* PROBLEM REQUIREMENTS *
Rewrite the part of the changelog that opens with the words containing "paired eval data." and closes with "the new model.", putting "mismatched" wherever "apples-to-oranges" appears.

* SELECTION *
Changelog

What shipped.

All notable changes to the ReasonRank application. Dates are release dates;

@boydco/* platform package bumps are omitted unless they change app behavior.

Unreleased — Money-math integrity + launch hardening

Statistical and security hardening pass on the numbers customers act on. The

verified-savings pipeline now compares production to production, refuses to

report savings it can't prove, and uses the statistically correct test for

paired eval data.

Realized savings baseline was apples-to-oranges. Realized savings compared an EVAL-SUITE cost-per-call baseline against PRODUCTION traces. Applying a recommendation now snapshots the agent's pre-switch trailing-30d production cost-per-call (model_switches.baseline_trace_cost_per_call, migration 0014) and realized savings use it — production vs production. The eval baseline remains only as a legacy fallback.

`MIN_REALIZED_CALLS` was declared but never enforced — "verified savings" could be computed from a single trace. Realized cost/savings now stay null until ≥20 post-switch traces ran the new model.

Verification never checked the switch actually happened. Realized cost summed ALL post-switch traces regardless of model; a customer who never shipped the change could still "verify" savings. Post-switch traces are now matched to the new model (exact name or dated-snapshot suffix), a switch_detected flag records whether the majority of traffic moved, savings are withheld when it didn't, and the Opportunities feed surfaces a "switch not detected in production" warning with the on-hold dollar amount.

The confidence interval ignored pairing and clustering. Baseline and candidate run the SAME test cases (paired) with correlated repetitions (clustered), but the CI bootstrapped individual results independently — under-powered on the pairing and anti-conservative under repetitions. The recommendation engine and shadow evals now use a paired cluster bootstrap over shared test cases (pairedClusterBootstrapCI in @reasonrank/core); confidence requires ≥5 shared cases (repetitions can no longer manufacture sample size), and the evidence payload records the method used.

* RECORDED INFORMATION *
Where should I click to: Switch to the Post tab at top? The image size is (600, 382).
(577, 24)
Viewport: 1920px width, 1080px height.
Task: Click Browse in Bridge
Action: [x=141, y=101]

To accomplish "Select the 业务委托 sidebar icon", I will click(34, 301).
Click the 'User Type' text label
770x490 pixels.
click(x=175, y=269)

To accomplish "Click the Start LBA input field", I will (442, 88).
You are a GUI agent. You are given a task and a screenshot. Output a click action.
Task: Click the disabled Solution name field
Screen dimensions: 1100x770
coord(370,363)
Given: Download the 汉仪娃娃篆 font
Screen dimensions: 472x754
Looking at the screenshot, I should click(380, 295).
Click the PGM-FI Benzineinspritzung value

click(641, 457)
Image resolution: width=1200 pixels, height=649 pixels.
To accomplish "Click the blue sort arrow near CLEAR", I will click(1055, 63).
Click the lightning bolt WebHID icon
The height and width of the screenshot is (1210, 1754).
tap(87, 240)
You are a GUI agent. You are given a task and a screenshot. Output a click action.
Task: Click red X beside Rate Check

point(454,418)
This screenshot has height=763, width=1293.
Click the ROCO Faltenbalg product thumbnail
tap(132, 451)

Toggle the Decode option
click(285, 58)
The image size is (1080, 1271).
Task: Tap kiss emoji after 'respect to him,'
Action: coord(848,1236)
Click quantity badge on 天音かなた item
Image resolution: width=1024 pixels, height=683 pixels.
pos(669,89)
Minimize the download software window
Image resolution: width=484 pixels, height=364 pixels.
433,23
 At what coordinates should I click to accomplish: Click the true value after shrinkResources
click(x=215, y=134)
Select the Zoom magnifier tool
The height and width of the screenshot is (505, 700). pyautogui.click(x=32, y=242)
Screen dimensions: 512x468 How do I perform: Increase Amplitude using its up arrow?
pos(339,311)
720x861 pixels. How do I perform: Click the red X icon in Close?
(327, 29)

* SOLVED PROBLEM *
paired eval data.

Realized savings baseline was mismatched. Realized savings compared an EVAL-SUITE cost-per-call baseline against PRODUCTION traces. Applying a recommendation now snapshots the agent's pre-switch trailing-30d production cost-per-call (model_switches.baseline_trace_cost_per_call, migration 0014) and realized savings use it — production vs production. The eval baseline remains only as a legacy fallback.

`MIN_REALIZED_CALLS` was declared but never enforced — "verified savings" could be computed from a single trace. Realized cost/savings now stay null until ≥20 post-switch traces ran the new model.